Она была захвачена новомодной манией современных женщин самим зарабатывать свой хлеб. Барон скептически усмехнулся, давая понять, что предпочел бы, чтобы жена его получше вела хозяйство, чем пыталась, в ущерб домашним делам, зарабатывать жалкие гроши.
С того дня баронесса стала осаждать меня просьбами найти ей книгу для перевода и издателя. Чтобы не подвергать себя излишнему риску, я вскоре принес ей на пробу две маленькие заметки для отдела происшествий одного иллюстрированного журнала, который вообще-то не платил за перевод. Прошла целая неделя, а перевод этот, пустячная работа, которая отняла бы не больше двух часов, так и не был сделан. Барон стал ее дразнить, говорил, что она лентяйка и любит по утрам валяться в постели, и, судя по тому, как она на это сердилась, было ясно, что он попал в точку. И я перестал напоминать ей об этом переводе, не желая служить яблоком раздора между супругами.
Вот так обстояли дела к моменту нашего разрыва.
Я сидел в своей мансарде за столом, перечитывал одно за другим письма баронессы, и сердце мое сжималось от сострадания к ней. Что за отчаявшаяся душа! Ее внутренняя сила оставалась неизрасходованной, ее таланты не находили выхода, точь-в-точь как и мой. Вот откуда идет наша взаимная симпатия. Я страдал, если можно так выразиться, через нее, она превратилась для меня в некий болетворный орган, который приложили к моей страждущей, искалеченной душе, уже не способной самой по себе испытать жестокое наслаждение от мук.
Но что же такое она сделала, чтобы потерять мое сочувствие? Терзаемая ревностью, что было вполне естественно, она пожаловалась мне на свой разлад с мужем. А в ответ я ее оттолкнул, говорил с ней грубо, вместо того чтобы ее образумить, что было легко сделать, поскольку, как заверял меня барон, она предоставила ему полную свободу в их супружеских отношениях.

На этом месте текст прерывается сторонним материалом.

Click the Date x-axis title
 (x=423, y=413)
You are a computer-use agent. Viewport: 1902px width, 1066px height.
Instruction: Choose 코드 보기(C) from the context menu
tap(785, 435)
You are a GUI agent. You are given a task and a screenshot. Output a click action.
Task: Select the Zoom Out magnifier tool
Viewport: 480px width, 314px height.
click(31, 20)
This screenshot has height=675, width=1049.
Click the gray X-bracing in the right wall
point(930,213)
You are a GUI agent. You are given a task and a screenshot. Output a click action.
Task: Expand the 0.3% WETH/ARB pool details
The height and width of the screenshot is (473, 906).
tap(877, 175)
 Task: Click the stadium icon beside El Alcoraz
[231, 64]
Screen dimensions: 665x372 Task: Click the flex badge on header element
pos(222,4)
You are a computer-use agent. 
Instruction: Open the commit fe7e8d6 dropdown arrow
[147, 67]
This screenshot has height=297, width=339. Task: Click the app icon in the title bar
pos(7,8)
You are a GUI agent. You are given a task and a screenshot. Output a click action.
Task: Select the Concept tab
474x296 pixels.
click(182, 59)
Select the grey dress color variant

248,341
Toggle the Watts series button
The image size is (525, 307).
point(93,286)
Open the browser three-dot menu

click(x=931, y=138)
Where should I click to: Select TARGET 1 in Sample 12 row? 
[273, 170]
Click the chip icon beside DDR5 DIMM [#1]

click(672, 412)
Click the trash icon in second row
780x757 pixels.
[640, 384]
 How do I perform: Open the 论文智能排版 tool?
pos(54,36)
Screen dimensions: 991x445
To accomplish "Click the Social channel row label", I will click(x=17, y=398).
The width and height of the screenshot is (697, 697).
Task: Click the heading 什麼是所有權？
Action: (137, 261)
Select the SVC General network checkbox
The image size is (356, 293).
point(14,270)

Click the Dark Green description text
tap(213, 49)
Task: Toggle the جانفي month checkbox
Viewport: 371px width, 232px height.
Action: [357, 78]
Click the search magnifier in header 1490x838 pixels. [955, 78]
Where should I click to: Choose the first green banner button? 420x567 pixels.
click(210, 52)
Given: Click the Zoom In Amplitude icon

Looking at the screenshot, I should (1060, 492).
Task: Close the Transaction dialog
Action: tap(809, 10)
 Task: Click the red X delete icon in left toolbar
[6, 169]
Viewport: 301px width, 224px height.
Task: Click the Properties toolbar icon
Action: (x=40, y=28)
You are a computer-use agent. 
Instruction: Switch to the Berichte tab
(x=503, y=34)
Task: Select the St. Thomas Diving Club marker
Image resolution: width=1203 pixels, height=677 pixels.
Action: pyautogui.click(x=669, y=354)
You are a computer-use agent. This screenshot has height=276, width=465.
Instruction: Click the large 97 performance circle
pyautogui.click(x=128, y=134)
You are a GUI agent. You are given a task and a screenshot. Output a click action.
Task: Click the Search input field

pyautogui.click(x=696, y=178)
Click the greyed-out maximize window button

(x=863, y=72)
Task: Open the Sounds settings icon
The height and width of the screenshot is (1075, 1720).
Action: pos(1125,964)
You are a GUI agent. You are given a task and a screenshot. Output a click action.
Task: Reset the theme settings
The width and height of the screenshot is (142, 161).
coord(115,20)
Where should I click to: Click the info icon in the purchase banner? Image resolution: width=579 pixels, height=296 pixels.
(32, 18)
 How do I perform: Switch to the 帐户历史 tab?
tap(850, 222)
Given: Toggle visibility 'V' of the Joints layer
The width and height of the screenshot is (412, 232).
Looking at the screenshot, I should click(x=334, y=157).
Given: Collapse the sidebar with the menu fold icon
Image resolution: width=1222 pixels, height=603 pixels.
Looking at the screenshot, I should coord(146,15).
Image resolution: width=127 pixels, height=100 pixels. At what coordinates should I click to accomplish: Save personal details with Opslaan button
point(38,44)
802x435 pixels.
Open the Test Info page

Мною овладела безграничная жалость к этой женщине, которая, видимо, хранила в душе своей не одну горестную тайну и страдала от каких-то аномалий своего психического и физического развития. И в тот момент мне показалось, что я буду глубоко неправ, если позволю ей плыть по течению. Тут меня охватило полное отчаяние, и я решил, что обязан ей написать, попросить у нее прощения и умолять забыть происшедшую между нами ссору, а дурное впечатление, которое эта сцена не могла не оставить, посчитать недоразумением. Но у меня не нашлось нужных слов для этого письма, перо в моей руке не двигалось, и я, изнемогая от усталости, бросился на диван.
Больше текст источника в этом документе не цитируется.